» Written instruction:
Reproduce each of the rows below character for character, without changing anything.
[begin Data lines]
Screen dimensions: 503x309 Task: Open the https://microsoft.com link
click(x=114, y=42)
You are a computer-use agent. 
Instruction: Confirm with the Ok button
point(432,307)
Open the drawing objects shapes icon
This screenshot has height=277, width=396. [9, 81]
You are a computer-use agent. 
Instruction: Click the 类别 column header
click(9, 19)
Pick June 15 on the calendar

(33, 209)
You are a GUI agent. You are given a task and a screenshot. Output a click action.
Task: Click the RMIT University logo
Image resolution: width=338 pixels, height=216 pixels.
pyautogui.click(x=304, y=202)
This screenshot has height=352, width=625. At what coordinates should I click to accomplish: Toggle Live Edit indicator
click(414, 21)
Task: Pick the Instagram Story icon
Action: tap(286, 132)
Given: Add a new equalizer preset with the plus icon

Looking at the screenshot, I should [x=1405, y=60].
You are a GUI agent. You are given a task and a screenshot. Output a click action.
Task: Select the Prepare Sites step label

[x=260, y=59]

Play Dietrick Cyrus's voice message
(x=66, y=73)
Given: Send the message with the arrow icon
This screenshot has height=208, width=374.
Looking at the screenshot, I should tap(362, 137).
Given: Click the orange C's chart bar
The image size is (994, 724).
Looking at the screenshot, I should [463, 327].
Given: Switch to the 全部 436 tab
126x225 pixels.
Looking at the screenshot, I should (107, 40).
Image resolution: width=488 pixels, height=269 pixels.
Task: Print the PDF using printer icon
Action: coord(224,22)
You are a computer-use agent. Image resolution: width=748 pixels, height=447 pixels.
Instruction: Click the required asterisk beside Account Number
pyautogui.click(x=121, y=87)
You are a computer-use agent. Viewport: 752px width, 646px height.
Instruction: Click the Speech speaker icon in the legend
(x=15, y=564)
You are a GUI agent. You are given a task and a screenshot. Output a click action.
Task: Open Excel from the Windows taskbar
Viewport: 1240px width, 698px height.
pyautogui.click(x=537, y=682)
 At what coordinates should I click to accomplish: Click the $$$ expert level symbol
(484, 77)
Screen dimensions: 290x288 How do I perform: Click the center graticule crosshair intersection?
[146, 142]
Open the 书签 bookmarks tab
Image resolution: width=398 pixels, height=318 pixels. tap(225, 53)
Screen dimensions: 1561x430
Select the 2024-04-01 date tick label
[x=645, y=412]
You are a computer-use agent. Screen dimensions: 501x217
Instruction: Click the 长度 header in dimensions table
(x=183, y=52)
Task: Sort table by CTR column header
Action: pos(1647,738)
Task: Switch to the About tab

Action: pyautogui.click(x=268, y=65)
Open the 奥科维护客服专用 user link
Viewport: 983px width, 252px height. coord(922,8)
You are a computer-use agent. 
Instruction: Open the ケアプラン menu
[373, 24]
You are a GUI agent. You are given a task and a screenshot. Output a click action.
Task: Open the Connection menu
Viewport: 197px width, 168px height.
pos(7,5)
[end Data lines]
» Solved problem:
Screen dimensions: 503x309 Task: Open the https://microsoft.com link
click(x=114, y=42)
You are a computer-use agent. 
Instruction: Confirm with the Ok button
point(432,307)
Open the drawing objects shapes icon
This screenshot has height=277, width=396. [9, 81]
You are a computer-use agent. 
Instruction: Click the 类别 column header
click(9, 19)
Pick June 15 on the calendar

(33, 209)
You are a GUI agent. You are given a task and a screenshot. Output a click action.
Task: Click the RMIT University logo
Image resolution: width=338 pixels, height=216 pixels.
pyautogui.click(x=304, y=202)
This screenshot has height=352, width=625. At what coordinates should I click to accomplish: Toggle Live Edit indicator
click(414, 21)
Task: Pick the Instagram Story icon
Action: tap(286, 132)
Given: Add a new equalizer preset with the plus icon

Looking at the screenshot, I should [x=1405, y=60].
You are a GUI agent. You are given a task and a screenshot. Output a click action.
Task: Select the Prepare Sites step label

[x=260, y=59]

Play Dietrick Cyrus's voice message
(x=66, y=73)
Given: Send the message with the arrow icon
This screenshot has height=208, width=374.
Looking at the screenshot, I should tap(362, 137).
Given: Click the orange C's chart bar
The image size is (994, 724).
Looking at the screenshot, I should [463, 327].
Given: Switch to the 全部 436 tab
126x225 pixels.
Looking at the screenshot, I should (107, 40).
Image resolution: width=488 pixels, height=269 pixels.
Task: Print the PDF using printer icon
Action: coord(224,22)
You are a computer-use agent. Image resolution: width=748 pixels, height=447 pixels.
Instruction: Click the required asterisk beside Account Number
pyautogui.click(x=121, y=87)
You are a computer-use agent. Viewport: 752px width, 646px height.
Instruction: Click the Speech speaker icon in the legend
(x=15, y=564)
You are a GUI agent. You are given a task and a screenshot. Output a click action.
Task: Open Excel from the Windows taskbar
Viewport: 1240px width, 698px height.
pyautogui.click(x=537, y=682)
 At what coordinates should I click to accomplish: Click the $$$ expert level symbol
(484, 77)
Screen dimensions: 290x288 How do I perform: Click the center graticule crosshair intersection?
[146, 142]
Open the 书签 bookmarks tab
Image resolution: width=398 pixels, height=318 pixels. tap(225, 53)
Screen dimensions: 1561x430
Select the 2024-04-01 date tick label
[x=645, y=412]
You are a computer-use agent. Screen dimensions: 501x217
Instruction: Click the 长度 header in dimensions table
(x=183, y=52)
Task: Sort table by CTR column header
Action: pos(1647,738)
Task: Switch to the About tab

Action: pyautogui.click(x=268, y=65)
Open the 奥科维护客服专用 user link
Viewport: 983px width, 252px height. coord(922,8)
You are a computer-use agent. 
Instruction: Open the ケアプラン menu
[373, 24]
You are a GUI agent. You are given a task and a screenshot. Output a click action.
Task: Open the Connection menu
Viewport: 197px width, 168px height.
pos(7,5)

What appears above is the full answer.